* [Texto fuente]
-------------------------
Así como la vocación de Jesucristo se manifestó en la Familia de Nazaret, así la vocación nace y se manifiesta hoy en la familia. Y cuando esta vocación general se revela como llamada particular a dejarlo todo, entonces la familia cristiana se demuestra también aquí, y sobre todo aquí, como el lugar privilegiado donde la semilla puesta por Dios en el corazón de los hijos puede arraigar y madurar; el lugar donde se revela en grado más elevado la participación de los padres en la misión sacerdotal de Cristo mismo. La vocación toca las raíces mismas del alma humana. Es una llamada interior de Dios dirigida al hombre: al hombre único e irrepetible[3].
Entendió San José lo que años más tarde diría Jesús con gran fuerza: La mies es mucha, y los obreros pocos. El remedio no es otro que rezar. Cristo escucha y pregunta en el Templo a los doctores de la Ley. Conversa con María y José. Jesús reza porque se comunica: lo hace con su Padre y también lo hace con los hombres. Nos descubre el camino para que haya vocaciones: la oración. Rogad al Dueño de la mies que envíe obreros a su mies[4]. En aquellos tiempos evangélicos, la falta de obreros para la mies de Dios constituía, como hoy, un desafío. El mismo Jesús recorrerá ciudades y aldeas sintiendo una inmensa compasión por las muchedumbres, porque estaban fatigados y decaídos, como ovejas sin pastor[5].
-------------------------
* [Filas de datos]
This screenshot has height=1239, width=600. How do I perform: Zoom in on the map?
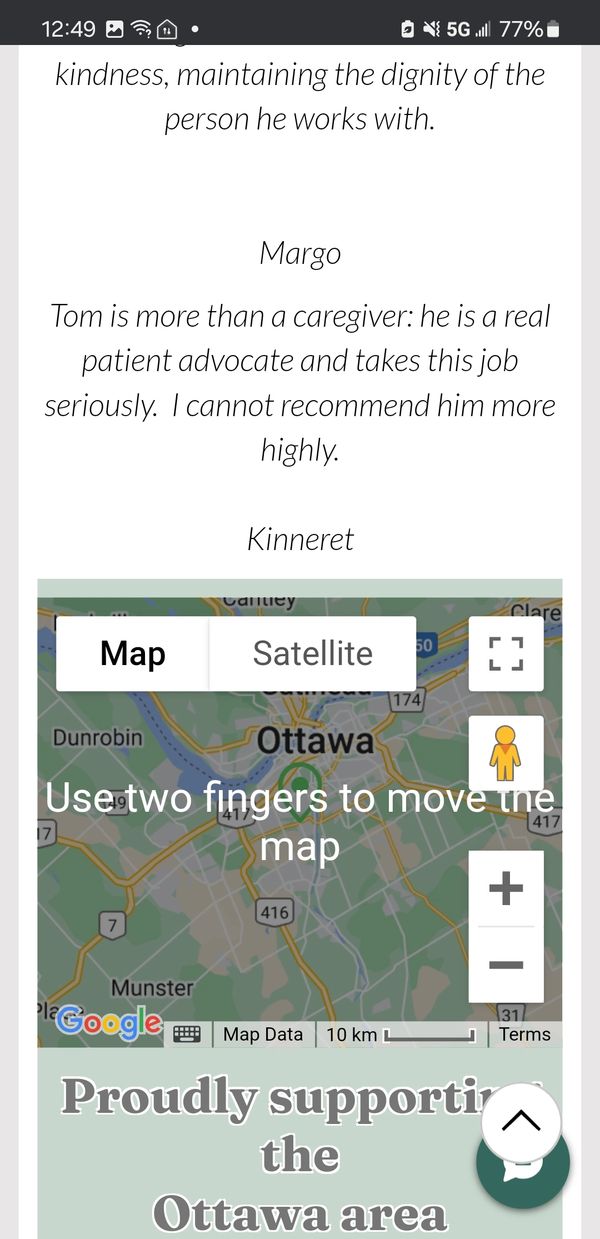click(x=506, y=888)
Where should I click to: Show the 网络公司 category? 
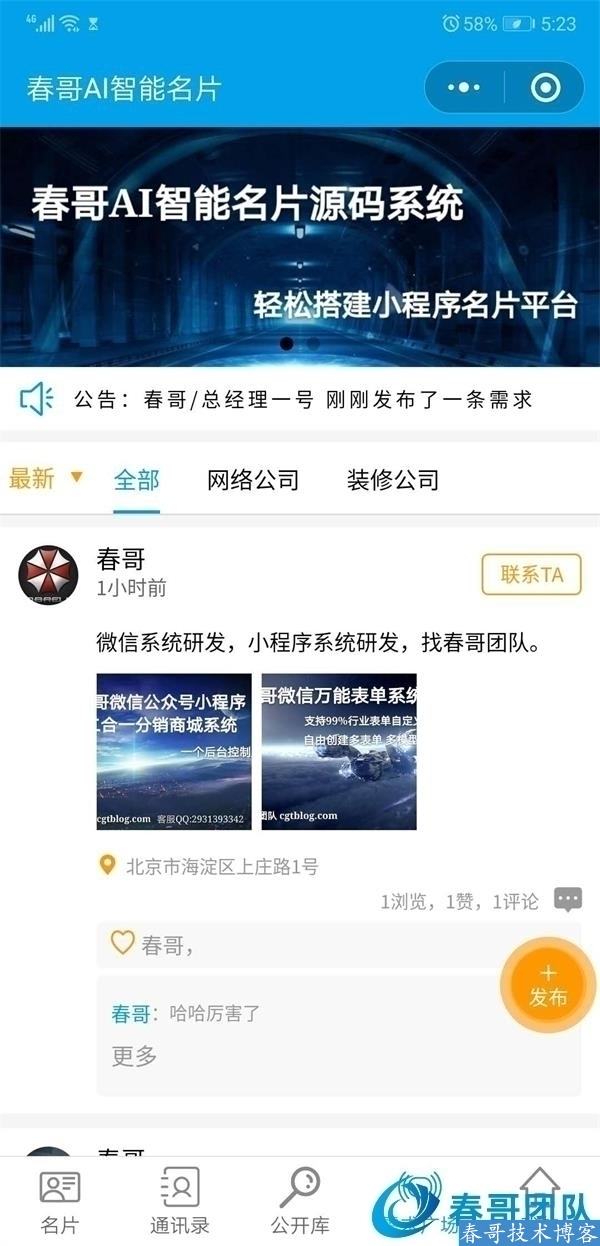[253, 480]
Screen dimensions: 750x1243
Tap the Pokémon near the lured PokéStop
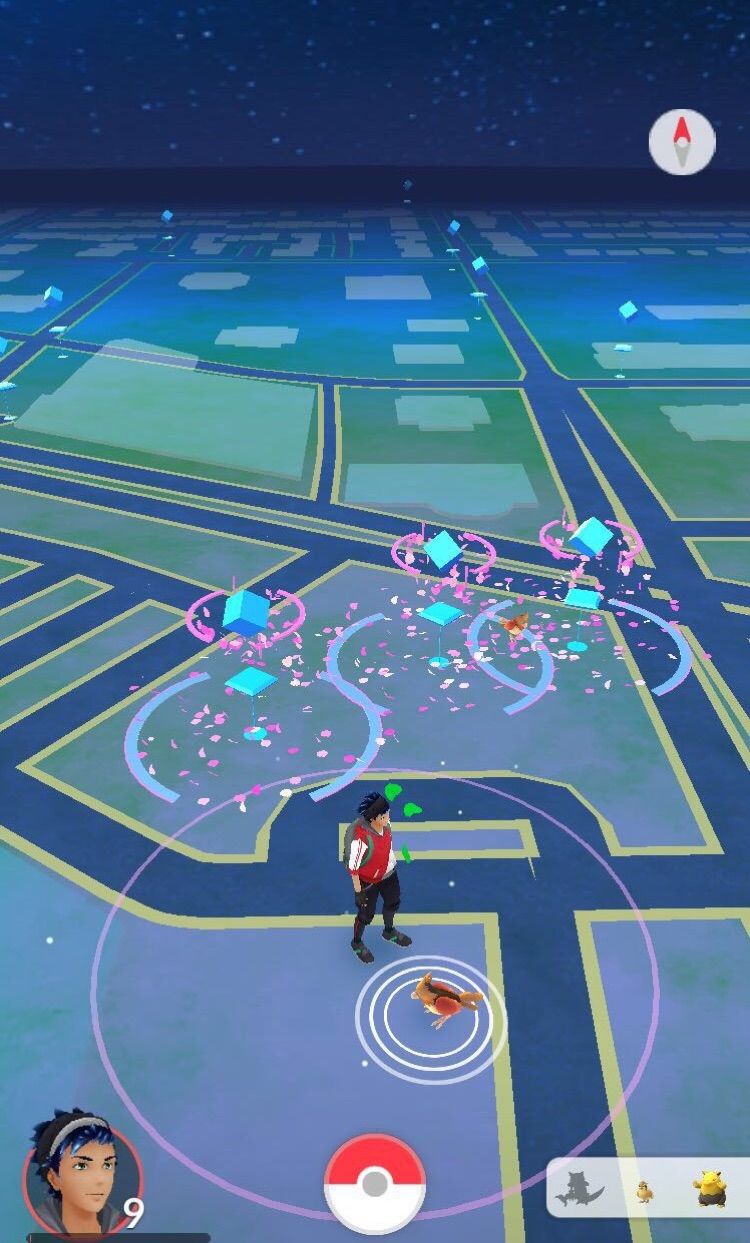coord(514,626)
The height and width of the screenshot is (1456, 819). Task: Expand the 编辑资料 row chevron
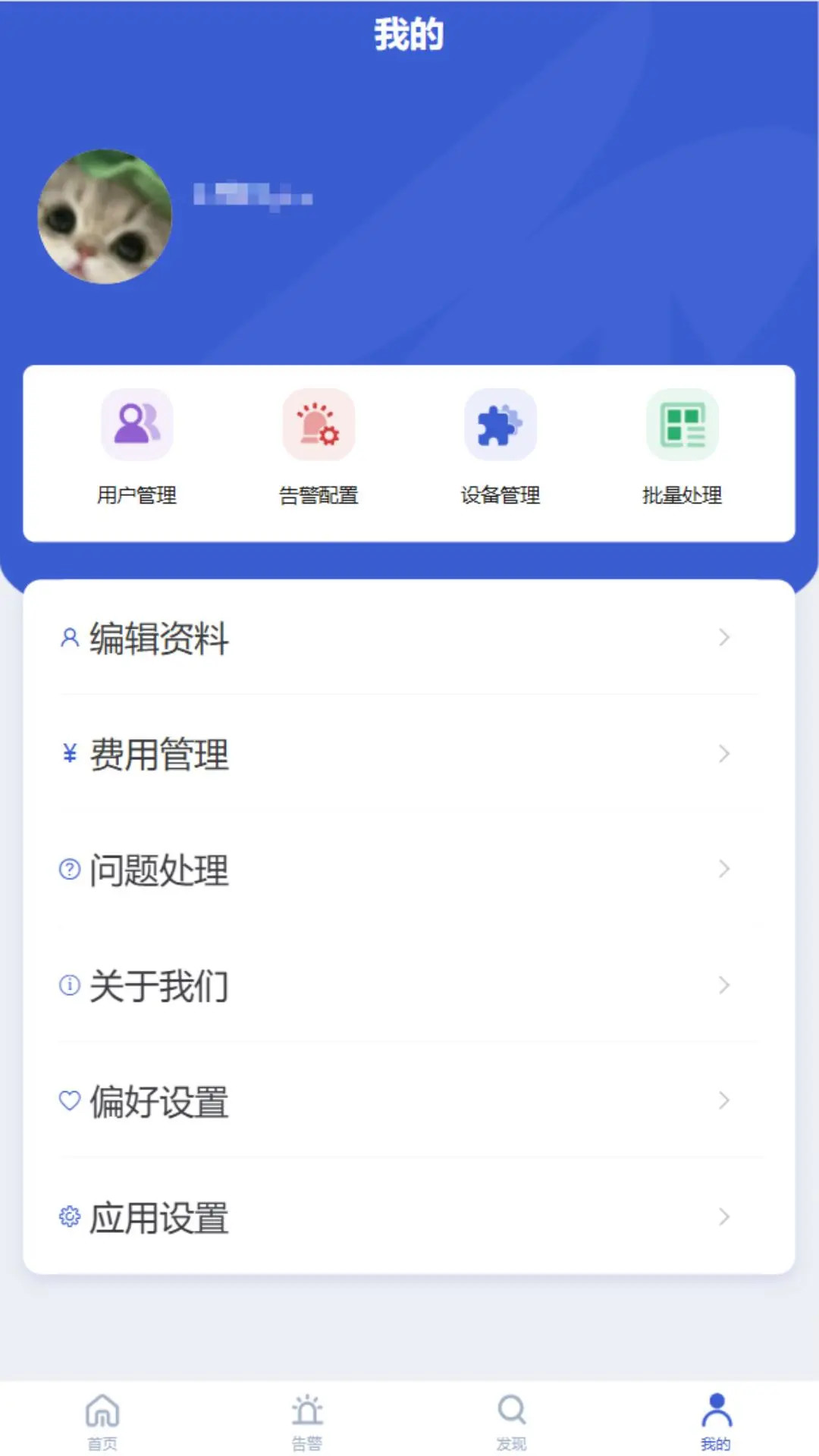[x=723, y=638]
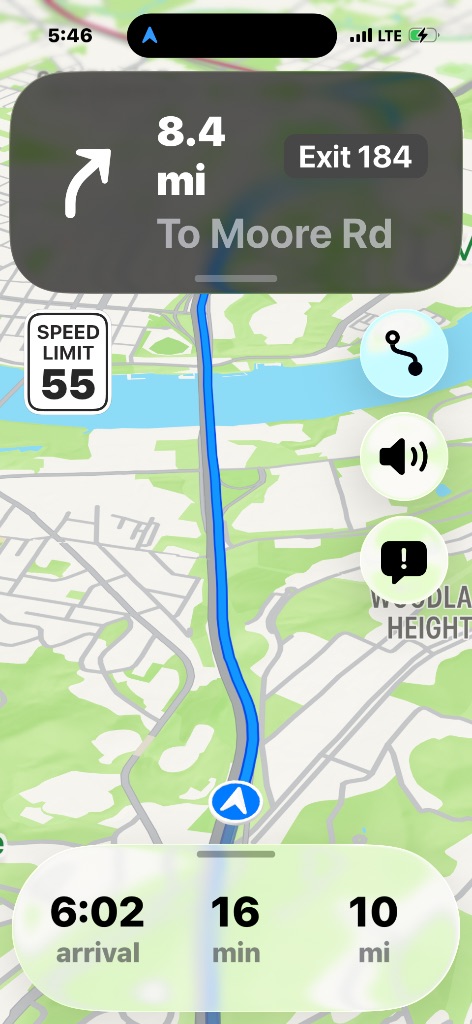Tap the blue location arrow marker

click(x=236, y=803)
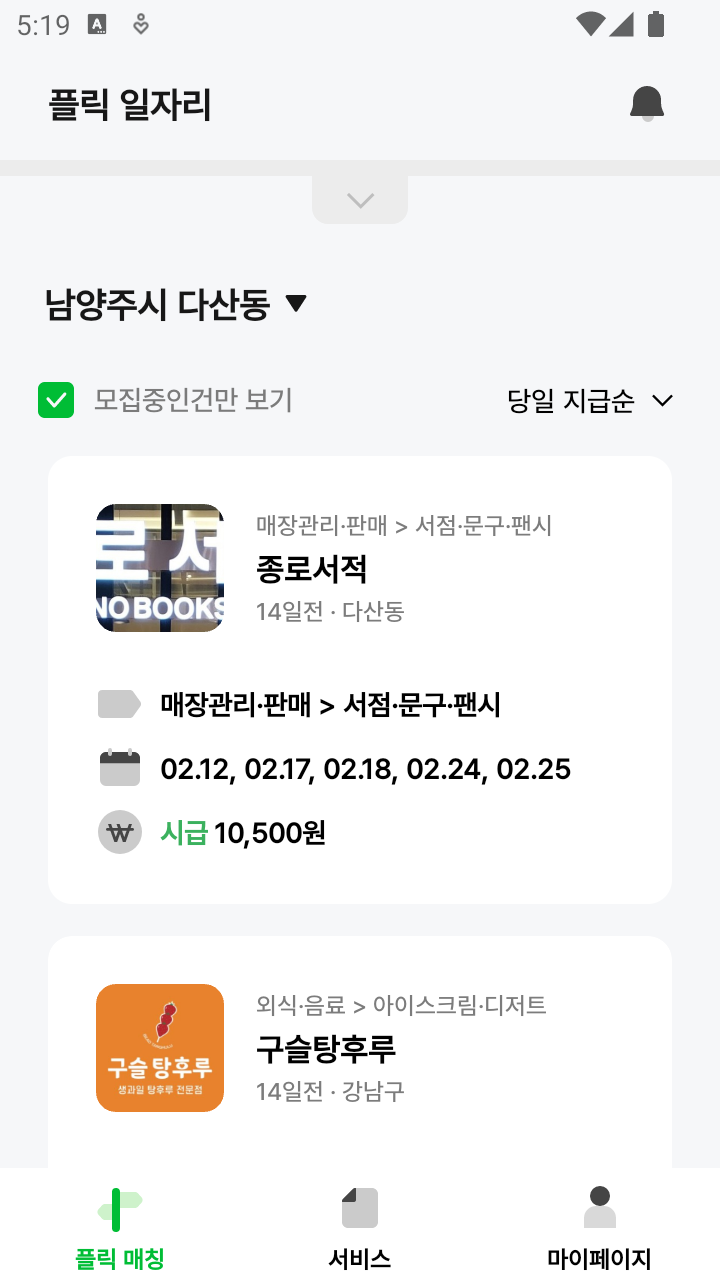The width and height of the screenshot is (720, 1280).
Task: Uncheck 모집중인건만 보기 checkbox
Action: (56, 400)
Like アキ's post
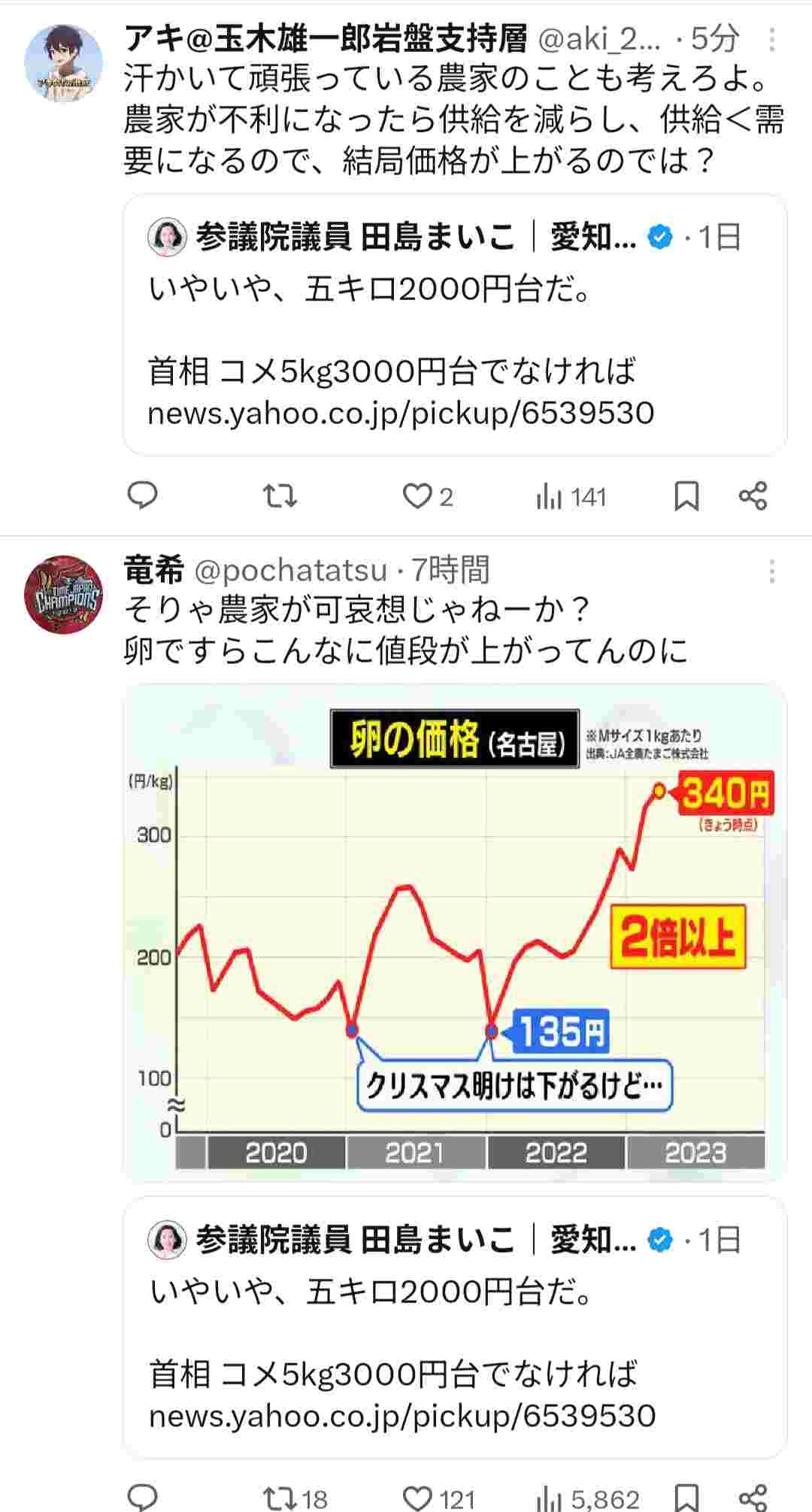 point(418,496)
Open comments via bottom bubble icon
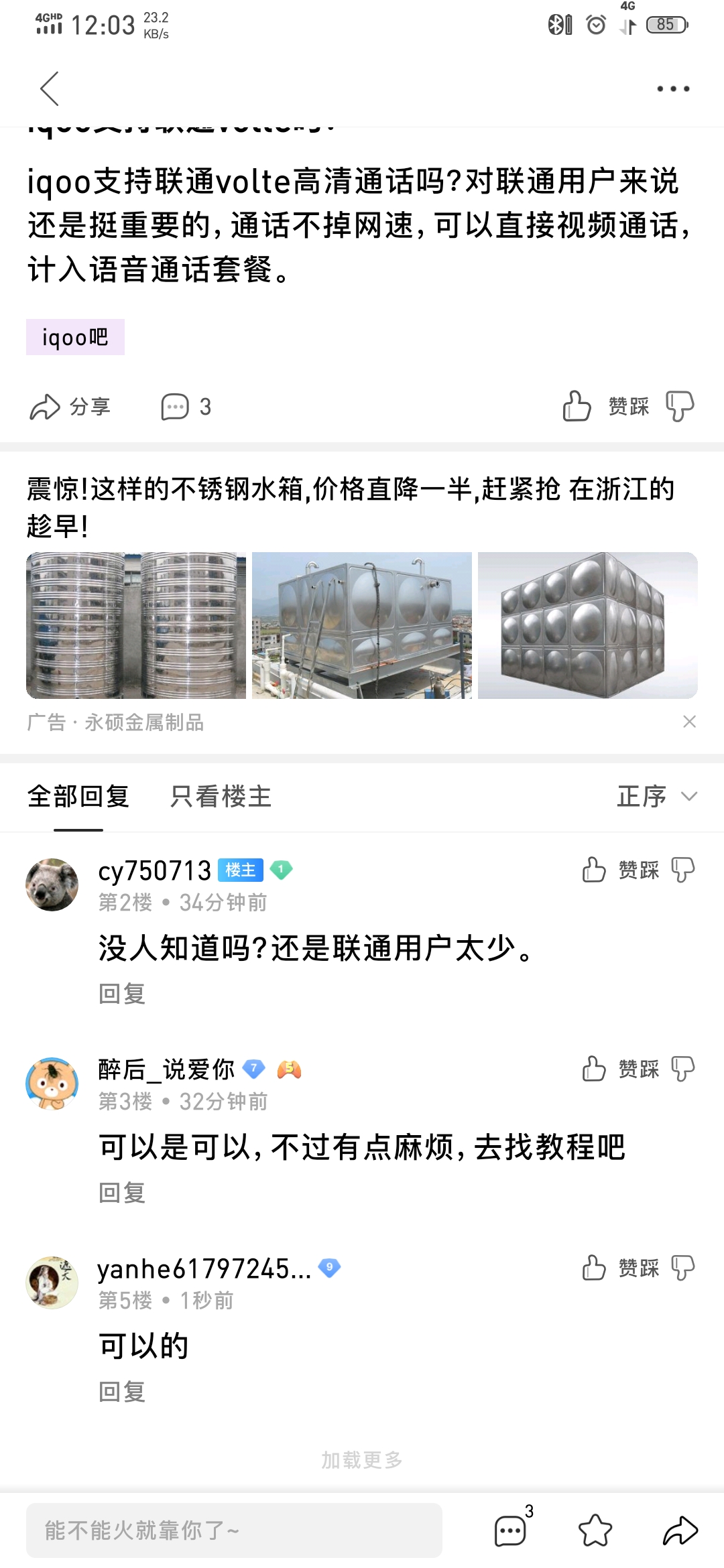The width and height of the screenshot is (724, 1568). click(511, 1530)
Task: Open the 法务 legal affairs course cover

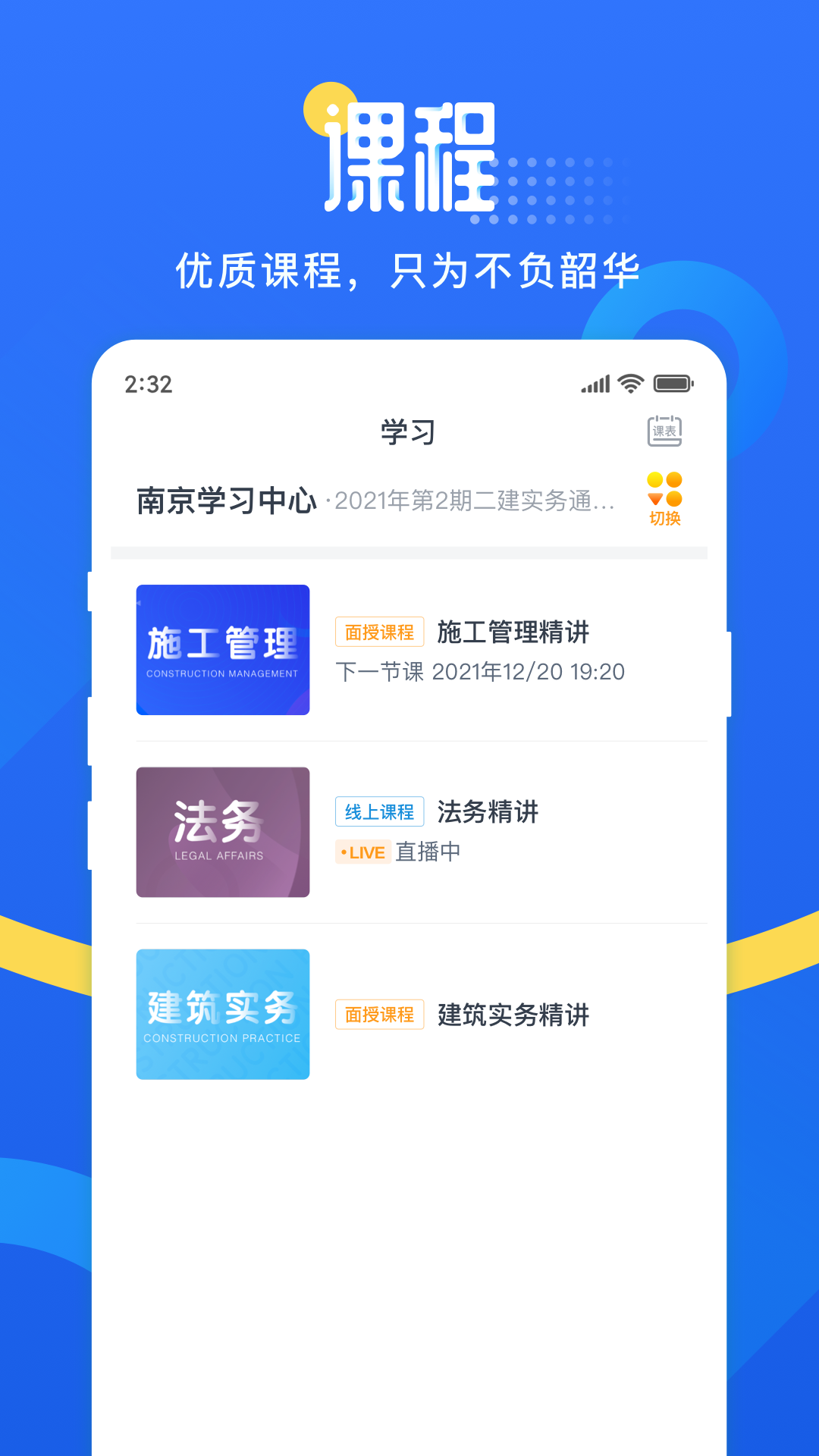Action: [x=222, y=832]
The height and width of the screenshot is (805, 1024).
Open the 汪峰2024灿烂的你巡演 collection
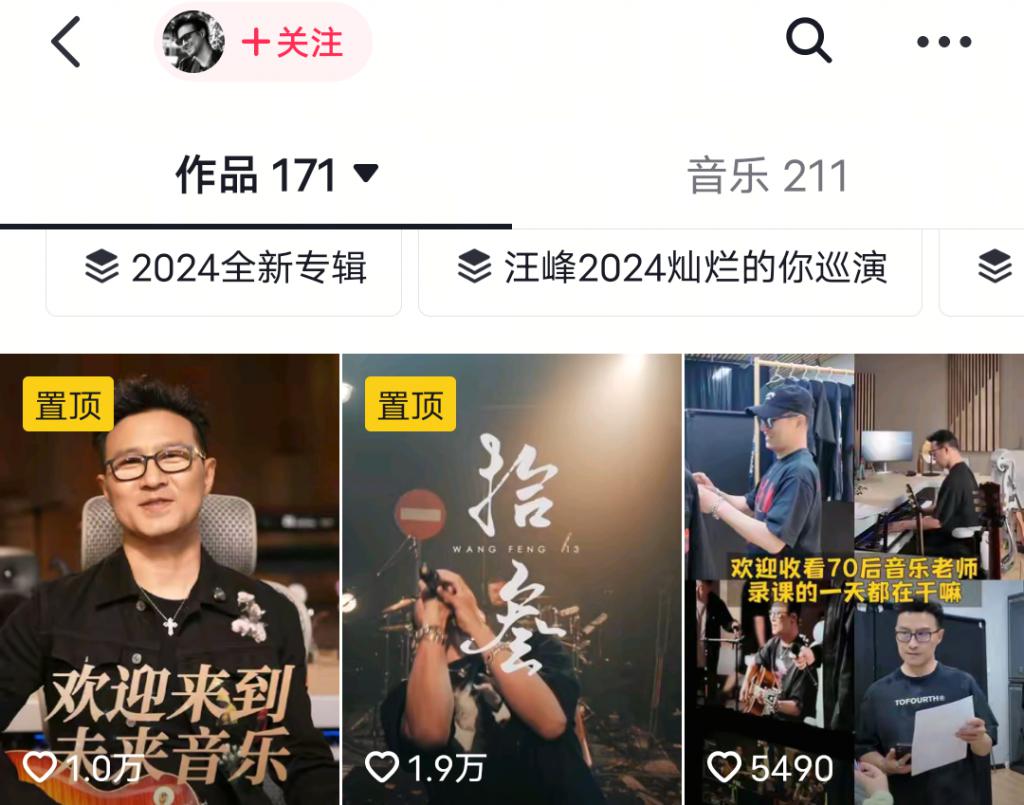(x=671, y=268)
-------------------------
* [Objetivo] ¿Cuál es el remedio ante la escasez de obreros para la mies, según el texto fuente?

* [Respuesta] Rezar.